• _What the task requires_:
Find every row below that contains the word "beside" and copy each of those rows in full.

Source rows:
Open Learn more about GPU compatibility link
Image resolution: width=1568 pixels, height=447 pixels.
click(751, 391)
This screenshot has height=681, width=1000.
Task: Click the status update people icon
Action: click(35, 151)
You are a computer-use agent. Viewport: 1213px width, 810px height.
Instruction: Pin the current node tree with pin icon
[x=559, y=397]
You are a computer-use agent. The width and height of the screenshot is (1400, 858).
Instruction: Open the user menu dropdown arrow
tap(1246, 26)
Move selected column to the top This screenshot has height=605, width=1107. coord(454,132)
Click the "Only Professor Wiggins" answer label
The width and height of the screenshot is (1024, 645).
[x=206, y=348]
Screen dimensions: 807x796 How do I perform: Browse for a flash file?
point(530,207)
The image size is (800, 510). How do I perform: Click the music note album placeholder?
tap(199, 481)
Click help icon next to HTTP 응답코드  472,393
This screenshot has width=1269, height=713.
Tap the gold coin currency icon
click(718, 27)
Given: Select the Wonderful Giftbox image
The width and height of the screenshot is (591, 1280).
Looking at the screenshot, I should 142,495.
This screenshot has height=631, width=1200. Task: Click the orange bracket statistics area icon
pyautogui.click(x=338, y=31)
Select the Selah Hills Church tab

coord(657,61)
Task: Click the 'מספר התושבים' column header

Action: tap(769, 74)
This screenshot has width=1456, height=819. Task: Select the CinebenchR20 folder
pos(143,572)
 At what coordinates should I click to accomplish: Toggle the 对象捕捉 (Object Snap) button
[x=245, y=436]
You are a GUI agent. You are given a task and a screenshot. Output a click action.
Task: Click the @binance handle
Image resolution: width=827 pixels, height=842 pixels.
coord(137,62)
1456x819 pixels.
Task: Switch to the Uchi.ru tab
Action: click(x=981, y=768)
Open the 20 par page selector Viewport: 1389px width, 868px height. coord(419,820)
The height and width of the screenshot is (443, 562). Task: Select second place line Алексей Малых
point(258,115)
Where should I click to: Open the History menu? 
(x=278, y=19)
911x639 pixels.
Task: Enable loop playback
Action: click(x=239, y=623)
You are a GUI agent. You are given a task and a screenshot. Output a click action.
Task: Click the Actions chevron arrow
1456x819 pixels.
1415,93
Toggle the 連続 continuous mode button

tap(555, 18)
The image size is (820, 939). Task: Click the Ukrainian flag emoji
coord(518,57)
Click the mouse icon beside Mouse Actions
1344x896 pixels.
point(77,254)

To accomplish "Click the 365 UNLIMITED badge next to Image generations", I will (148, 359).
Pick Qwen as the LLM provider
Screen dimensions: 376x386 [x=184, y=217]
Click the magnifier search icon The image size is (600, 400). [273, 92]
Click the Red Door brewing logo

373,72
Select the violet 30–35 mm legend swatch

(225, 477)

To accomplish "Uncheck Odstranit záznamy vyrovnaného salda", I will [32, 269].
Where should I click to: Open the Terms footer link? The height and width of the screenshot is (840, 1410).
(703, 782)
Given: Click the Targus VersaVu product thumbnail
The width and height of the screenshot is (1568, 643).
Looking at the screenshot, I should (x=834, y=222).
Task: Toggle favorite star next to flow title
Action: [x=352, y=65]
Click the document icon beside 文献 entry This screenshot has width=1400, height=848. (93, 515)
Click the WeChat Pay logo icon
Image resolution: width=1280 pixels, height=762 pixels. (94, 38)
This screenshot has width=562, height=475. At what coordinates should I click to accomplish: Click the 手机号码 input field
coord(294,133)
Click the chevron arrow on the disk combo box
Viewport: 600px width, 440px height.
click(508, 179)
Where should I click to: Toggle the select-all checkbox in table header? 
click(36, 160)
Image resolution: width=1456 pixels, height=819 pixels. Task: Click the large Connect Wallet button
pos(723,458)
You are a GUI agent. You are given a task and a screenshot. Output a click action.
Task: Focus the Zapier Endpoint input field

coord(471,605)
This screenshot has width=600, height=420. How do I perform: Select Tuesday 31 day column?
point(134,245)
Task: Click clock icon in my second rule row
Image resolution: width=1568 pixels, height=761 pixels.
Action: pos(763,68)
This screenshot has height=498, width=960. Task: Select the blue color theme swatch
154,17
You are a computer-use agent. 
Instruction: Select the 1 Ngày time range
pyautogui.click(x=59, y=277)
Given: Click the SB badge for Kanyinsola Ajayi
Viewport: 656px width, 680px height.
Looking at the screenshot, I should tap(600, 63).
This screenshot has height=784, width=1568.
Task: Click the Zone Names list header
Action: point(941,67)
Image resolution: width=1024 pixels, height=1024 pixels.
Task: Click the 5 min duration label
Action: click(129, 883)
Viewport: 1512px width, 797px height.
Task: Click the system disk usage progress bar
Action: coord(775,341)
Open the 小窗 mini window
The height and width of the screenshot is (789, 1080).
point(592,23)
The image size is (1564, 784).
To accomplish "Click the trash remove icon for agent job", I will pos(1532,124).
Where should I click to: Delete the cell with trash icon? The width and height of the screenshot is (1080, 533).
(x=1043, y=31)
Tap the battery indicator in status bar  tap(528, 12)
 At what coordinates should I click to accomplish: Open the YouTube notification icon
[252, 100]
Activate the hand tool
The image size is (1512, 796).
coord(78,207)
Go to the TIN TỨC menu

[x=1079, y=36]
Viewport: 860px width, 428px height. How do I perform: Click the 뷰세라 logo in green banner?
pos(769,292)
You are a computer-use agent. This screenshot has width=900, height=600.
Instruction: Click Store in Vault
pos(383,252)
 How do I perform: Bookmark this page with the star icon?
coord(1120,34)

• _Answer below_:
Click the mouse icon beside Mouse Actions
Click the document icon beside 文献 entry This screenshot has width=1400, height=848. (93, 515)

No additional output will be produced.